I hear “Illusions” as a kind of sonic ‘curiosity cabinet’ with many doors, each opening into a different space with its own color and atmosphere — some playful, some melancholy, some ominous, and all intriguing! Did you name the individual sections?

I chose the five section titles from Priscilla McLean‘s poem (see below):   (Golden, Dreamy, Colder, Music, Fantasy).

The illusion of summer flashes in the mist
of a golden morning, keeping fantasy alive
through dark, colder times, evoking the
dream of flowers and music.

One of my objectives was to make each of the five sections as different as possible (which, as it so happens also highlights the scope of multiple possibilities that Kyma has to offer. With the thousands of individual Sounds that I’ve created and collected over seven years of working with Kyma, I had much to choose from).

What is the connection between the music and the visuals in the video?

The visuals were created by my co-collaborator in this work, composer and media artist Stephen Dankner, who generously opened his library of fractal-generated visuals for my choosing. These visuals share my own concept of creating work which engages the emotional response of a live audio or visual experience but yet has its own set of perception parameters which go beyond what can be achieved by merely representational art or live performance. Is it or is it electronic? Hard to tell, but why would anyone care? Just relax and absorb the emotional responses.

Can you talk a little bit more about your “Melodic Sculptor” technique and how you use it to create these hybrid physical/acoustic/imaginary spaces and worlds?
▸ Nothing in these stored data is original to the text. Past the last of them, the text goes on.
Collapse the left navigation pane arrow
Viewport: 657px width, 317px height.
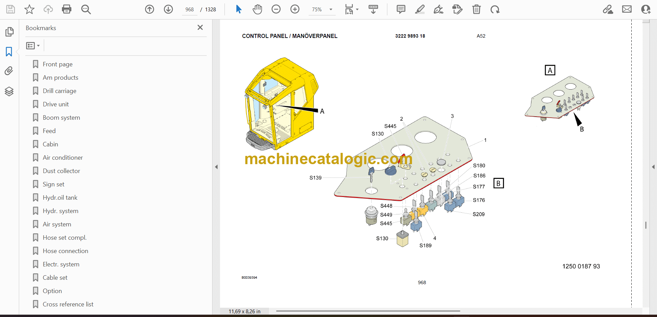(216, 167)
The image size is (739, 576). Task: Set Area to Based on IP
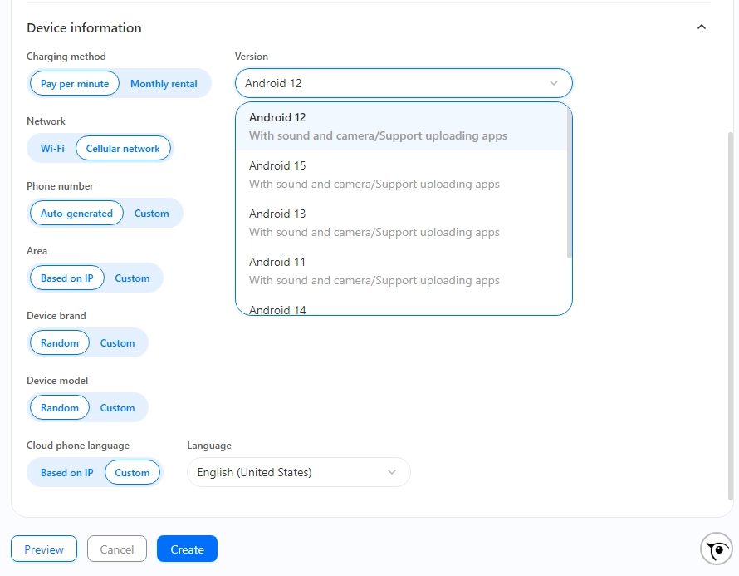66,278
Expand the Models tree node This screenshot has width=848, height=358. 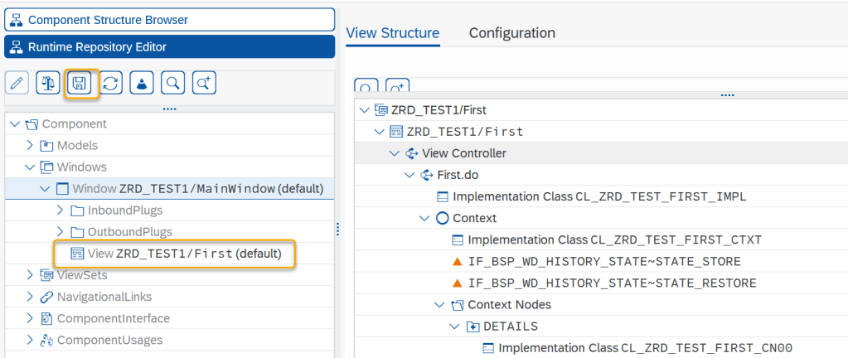coord(31,146)

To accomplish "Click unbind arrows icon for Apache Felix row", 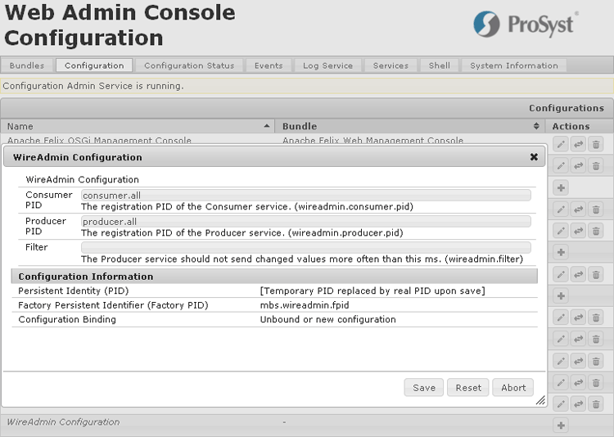I will tap(578, 144).
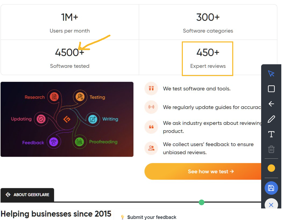
Task: Select the text annotation tool
Action: [271, 134]
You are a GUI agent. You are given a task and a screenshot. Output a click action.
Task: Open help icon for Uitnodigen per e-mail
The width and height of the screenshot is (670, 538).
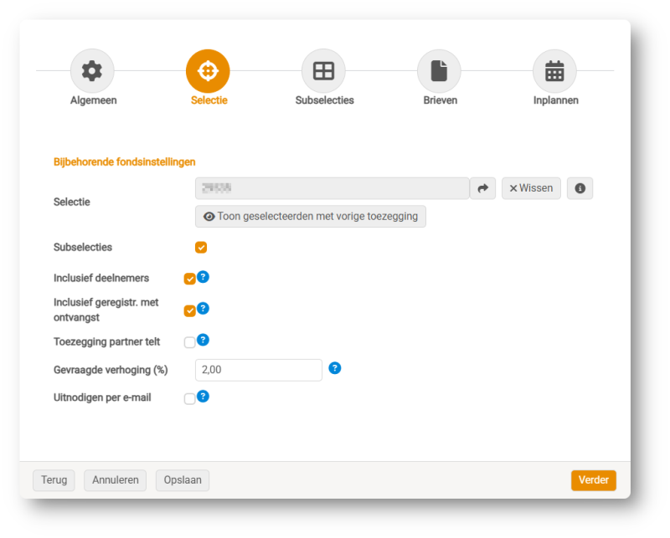(x=203, y=397)
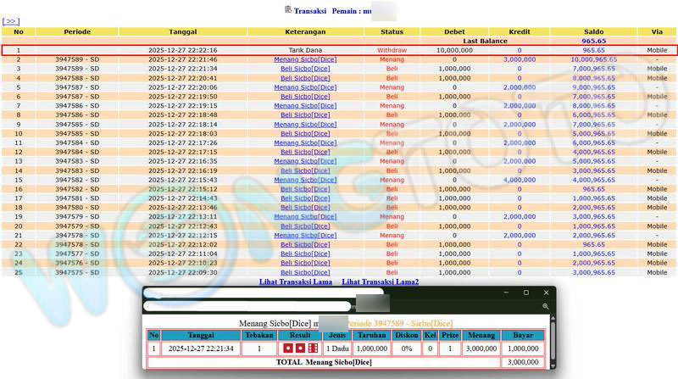Click the third dice icon showing six
The image size is (678, 379).
(313, 348)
My Melodic Sculptor takes an existing melodic line and scrambles it in an unprecedented variety of controllable ways. For the raw material, I begin with an improvisatory sample — jazz lick or contemporary extemporaneous single line, for instance. In the introduction to my Melodic Sculptor Tutorial (available, along with other tutorials I’ve written for the Insights magazine), I describe it in more detail:

Once sampled and converted into a spectrum sample, this is placed in a SumofSines shell to be manipulated and molded in such ways that the original may no longer be evident, instead migrating into a sea of possibilities of creation constrained only by the composer’s imagination and patience as each stage of the 16-stage StepSequencer affords a unique sound-sculpting opportunity. The basic procedure is to isolate each sequencer stage and develop it using the many parameters available here (sample start, forward or reverse sample and sequence, pitch transposition independent of sample speed, stretching sample stage time or sequence stage time, along with many random features attached to each area).

In other words, the finished melodic result can be extremely different from the original but yet retain its live-generated illusion. You can, for example, take the Star Spangled Banner and convert it into a Messiaen or Coltrane or Arnold Schoenberg-like melodic phrase. My tutorial gives examples and takes the user through each type of transformation.
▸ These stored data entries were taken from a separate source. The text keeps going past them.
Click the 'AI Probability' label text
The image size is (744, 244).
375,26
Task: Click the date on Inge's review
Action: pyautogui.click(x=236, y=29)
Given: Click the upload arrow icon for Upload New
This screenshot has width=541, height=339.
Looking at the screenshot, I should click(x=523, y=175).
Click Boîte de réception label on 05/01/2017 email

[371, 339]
How would you describe the state of being “in the flow” or in the creative flow? How do you get there? Do you have any tips or tricks that you’ve learned for staying there once you’ve gotten there? Have you set up your studio in a way to achieve or maintain an environment conducive to creative flow?
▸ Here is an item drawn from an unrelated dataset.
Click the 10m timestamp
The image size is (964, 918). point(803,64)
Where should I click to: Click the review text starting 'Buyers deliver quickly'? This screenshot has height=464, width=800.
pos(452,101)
Because Kyma is so rich in possibilities and complexities, I have three* rules:

  1. I never begin a work with rigid preconceived notions of what the piece will contain. Kyma is set up most amazingly to allow for boundless discovery, and the first step should be, not to begin a Timeline and start inserting Sounds in it, but rather to set up conditions in which I can discover combinations that have never been heard or which I could never imagine. I DO NOT START A COMPOSITION YET.
  2. I first began with the Kyma Sound Library and, as I became more familiar with it, I began to develop my own stock library apart from that. These were all individual Sounds. I would take an existing Sound and try different samples. I would take a spectral Sound (SumofSines) and explore the galleries that appear when I convert an AIFF sample to spectrum, etc. I DO NOT START A COMPOSITION YET.
  3. With the Multigrid, which allows me to instantly realize all sorts of different combinations of Sounds and their relation to each other, I take these Sounds and experiment with different groupings and presets. This further expands my understanding of what works and what doesn’t. When I have developed a rich understanding of capabilities and have collected a library of Sounds and Multigrids, then I use the Multigrid as a prototype, I find combinations that seem most promising…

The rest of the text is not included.